我们的结论在多种设置下均得到验证:我们同时考虑了黑盒与白盒场景;调整了测试架构使其不同于用于植入标记的架构。我们还突破了多数数据投毒研究的常见限制(Shafahi等人,2018;Biggio等人,2012)——这些研究仅重新训练逻辑层,且仅针对小规模数据集(CIFAR)和/或有限的数据增强。实验证明,当网络在采用标准随机数据增强的放射性Imagenet数据集上从头训练时,放射性标记依然有效。例如,对于从头训练的ResNet-18,当仅1%的训练数据具有放射性时,我们获得了$p$值为$10^{-4}$的显著结果,且网络准确率未出现明显波动$(\pm0.1%)$。

The paper is organized as follows. Section 2 reviews the related literature. We discuss related works in watermarking, and explain how the problem that we tackle is related to and differs from data poisoning. In Section 3, after introducing a few mathematical notions, we describe how we add markers, and discuss the detection methods in both the white-box and black-box settings. Section 4 provides an analysis of the latent space learned with our procedure and compares it to the original one. We present qualitative and quantitative results in different settings in the experimental section 5. We conclude the paper in Section 6.

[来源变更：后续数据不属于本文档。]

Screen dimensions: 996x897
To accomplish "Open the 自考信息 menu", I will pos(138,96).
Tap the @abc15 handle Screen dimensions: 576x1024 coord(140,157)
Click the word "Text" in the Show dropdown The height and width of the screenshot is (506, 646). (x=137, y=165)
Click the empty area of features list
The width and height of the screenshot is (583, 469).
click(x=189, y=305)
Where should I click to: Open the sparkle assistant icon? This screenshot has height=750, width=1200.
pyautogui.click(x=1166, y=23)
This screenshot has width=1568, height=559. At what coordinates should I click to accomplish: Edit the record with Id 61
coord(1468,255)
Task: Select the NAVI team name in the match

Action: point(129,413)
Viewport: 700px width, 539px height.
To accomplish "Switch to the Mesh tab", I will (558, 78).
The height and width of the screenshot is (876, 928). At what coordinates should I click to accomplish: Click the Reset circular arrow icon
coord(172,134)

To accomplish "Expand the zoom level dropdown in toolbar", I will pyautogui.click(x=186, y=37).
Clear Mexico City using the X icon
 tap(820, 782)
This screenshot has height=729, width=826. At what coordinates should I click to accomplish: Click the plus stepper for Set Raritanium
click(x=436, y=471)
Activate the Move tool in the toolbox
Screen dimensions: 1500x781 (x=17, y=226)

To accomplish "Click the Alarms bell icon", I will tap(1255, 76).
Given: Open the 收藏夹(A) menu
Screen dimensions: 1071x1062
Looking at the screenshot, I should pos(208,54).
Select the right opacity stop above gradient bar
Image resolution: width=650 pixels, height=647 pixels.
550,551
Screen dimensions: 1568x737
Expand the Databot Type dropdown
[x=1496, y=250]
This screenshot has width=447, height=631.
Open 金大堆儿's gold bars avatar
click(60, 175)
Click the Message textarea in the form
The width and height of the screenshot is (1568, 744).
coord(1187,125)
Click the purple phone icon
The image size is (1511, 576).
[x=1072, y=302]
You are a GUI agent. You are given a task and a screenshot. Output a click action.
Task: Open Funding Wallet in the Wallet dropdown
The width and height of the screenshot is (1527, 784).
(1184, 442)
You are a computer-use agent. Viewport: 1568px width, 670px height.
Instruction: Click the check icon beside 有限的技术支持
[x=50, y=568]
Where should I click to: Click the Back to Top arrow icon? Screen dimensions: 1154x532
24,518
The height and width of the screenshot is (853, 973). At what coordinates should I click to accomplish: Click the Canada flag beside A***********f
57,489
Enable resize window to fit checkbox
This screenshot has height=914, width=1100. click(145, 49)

本文结构如下。第2节回顾相关文献,讨论水印技术的研究现状,并说明我们所解决的问题与数据投毒(data poisoning)的关联及区别。第3节在介绍数学概念后,阐述标记添加方法,并分析白盒(white-box)与黑盒(black-box)场景下的检测方案。第4节通过潜空间分析对比原始模型与改进模型的差异。第5节实验部分展示多场景下的定性与定量结果。第6节总结全文。

2. Related work

2. 相关工作

Watermarking is a way of tracking media content by adding a mark to it. In its simplest form, a watermark is an addition in the pixel space of an image, that is not visually perceptible. Zero-bit watermarking techniques (Cayre et al., 2005) modify the pixels of an image so that its Fourier transform lies in the cone generated by an arbitrary random direction, the “carrier”. When the same image or a slightly perturbed version of it are encountered, the presence of the watermark is assessed by verifying whether the Fourier representation lies in the cone generated by the carrier. Zero-bit watermarking detects whether an image is marked or not, but in general watermarking also considers the case where the marks carry a number of bits of information (Cox et al., 2002).

水印是一种通过添加标记来追踪媒体内容的方法。最简单的形式是在图像的像素空间中添加一个视觉上不可察觉的标记。零比特水印技术 (Cayre et al., 2005) 通过修改图像的像素,使其傅里叶变换位于由任意随机方向(即“载体”)生成的锥形区域内。当遇到相同图像或其轻微扰动版本时,通过验证傅里叶表示是否位于载体生成的锥形区域内来判断水印的存在。零比特水印仅检测图像是否被标记,而广义水印技术还考虑标记携带多位信息的情况 (Cox et al., 2002)。

Traditional watermarking is notoriously not robust to geometrical attacks (Vukotic et al., 2018). In contrast, the latent space associated with deep networks is almost invariant to such transformations, due to the train-time data augmentations. This observation has motivated several authors to employ convnets to watermark images (Vukotic et al., 2018; Zhu et al., 2018) by inserting marks in this latent space. HiDDeN (Zhu et al., 2018) is an example of these approaches, applied either for s tegan o graphic or watermarking purposes.

传统水印技术对几何攻击的脆弱性众所周知 (Vukotic et al., 2018) 。与之相反,由于训练时的数据增强操作,深度网络关联的潜在空间对此类变换几乎具有不变性。这一发现促使多位研究者采用卷积网络在潜在空间中嵌入标记来实现图像水印 (Vukotic et al., 2018; Zhu et al., 2018) 。HiDDeN (Zhu et al., 2018) 就是这类方法的代表,既可应用于隐写术也可用于数字水印。

Adversarial examples. Neural networks have been shown to be vulnerable to so-called adversarial examples (Carlini & Wagner, 2017; Goodfellow et al., 2015; Szegedy et al., 2014): given a correctly-classified image $x$ and a trained network, it is possible to craft a perturbed version $\tilde{x}$ that is visually indistinguishable from $x$ , such that the network mis classifies $\tilde{x}$ .

对抗样本 (adversarial examples)。研究表明神经网络易受所谓对抗样本的攻击 [20][21][22]:给定一个正确分类的图像$x$和一个训练好的网络,可以构造出视觉上与$x$无法区分的扰动版本$\tilde{x}$,使得网络对$\tilde{x}$产生误分类。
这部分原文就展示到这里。